━━━━━ Material for this task

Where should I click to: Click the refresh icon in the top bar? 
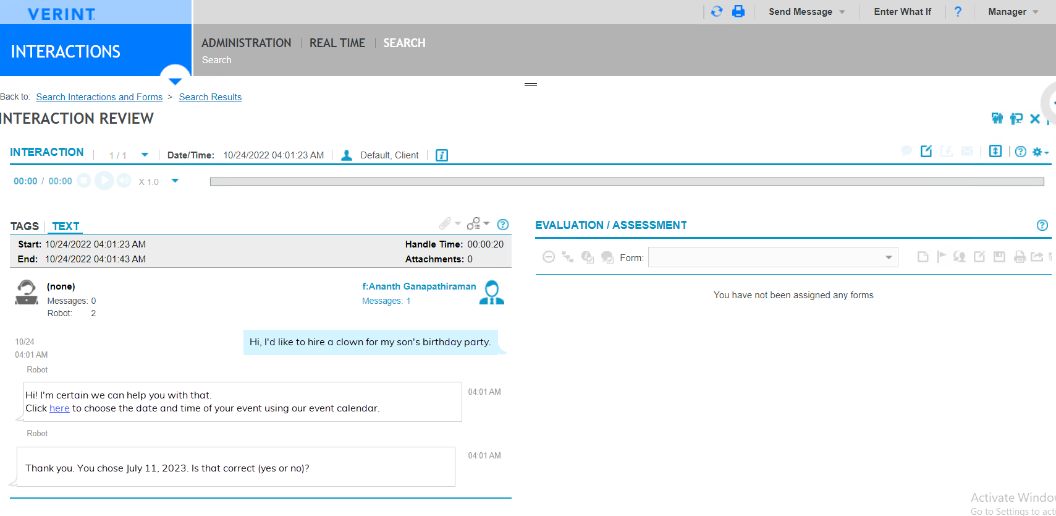click(x=716, y=11)
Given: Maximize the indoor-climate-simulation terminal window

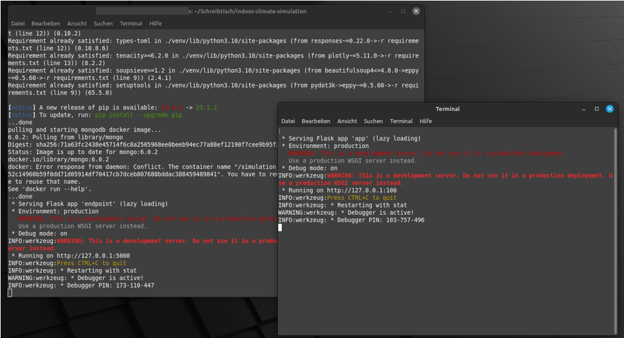Looking at the screenshot, I should pyautogui.click(x=403, y=12).
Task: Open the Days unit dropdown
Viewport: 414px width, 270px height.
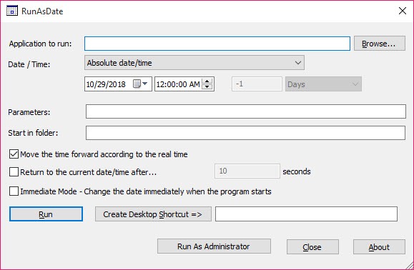Action: pos(323,84)
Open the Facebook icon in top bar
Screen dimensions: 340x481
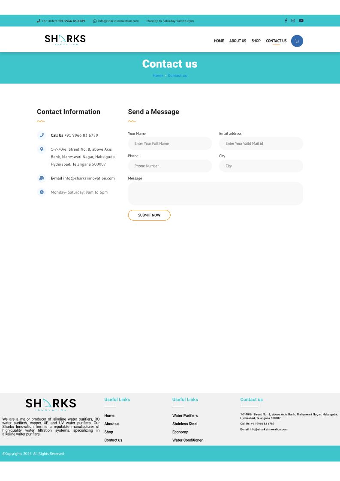coord(286,21)
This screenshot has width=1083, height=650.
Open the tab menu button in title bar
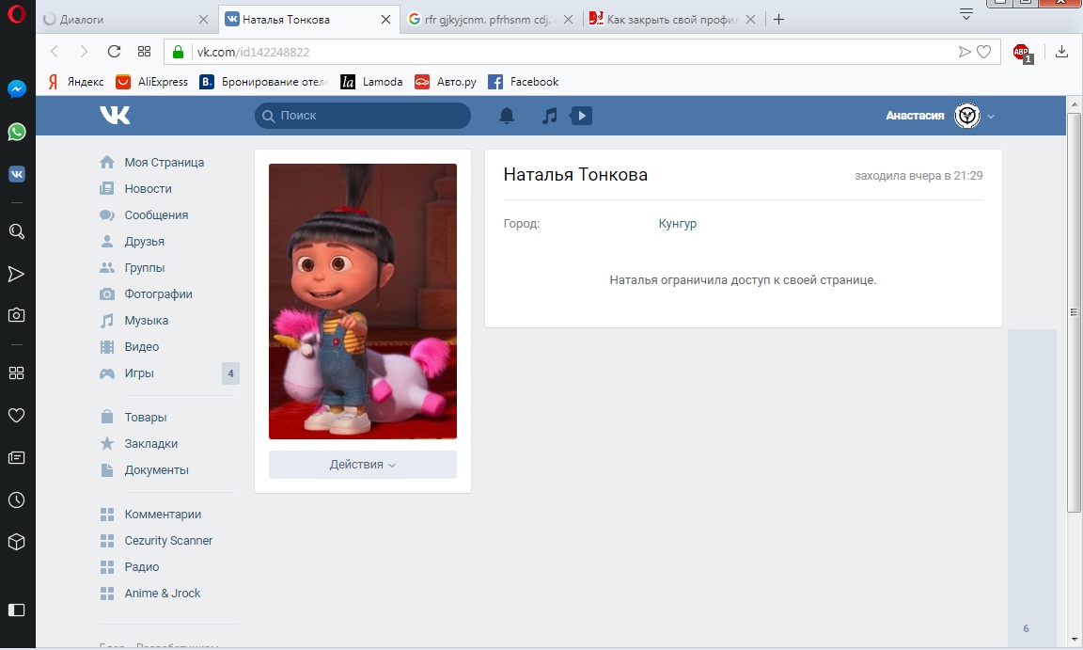click(x=965, y=13)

━━━━━━━━━━

**Task item**
Restate the data exactly, though only from the line that contains "Open the Facebook icon in top bar" through its last line, both ends included and with the pictures left out.

**Reply**
Open the Facebook icon in top bar
Screen dimensions: 340x481
coord(286,21)
This screenshot has width=1083, height=650.
Open the tab menu button in title bar
click(x=965, y=13)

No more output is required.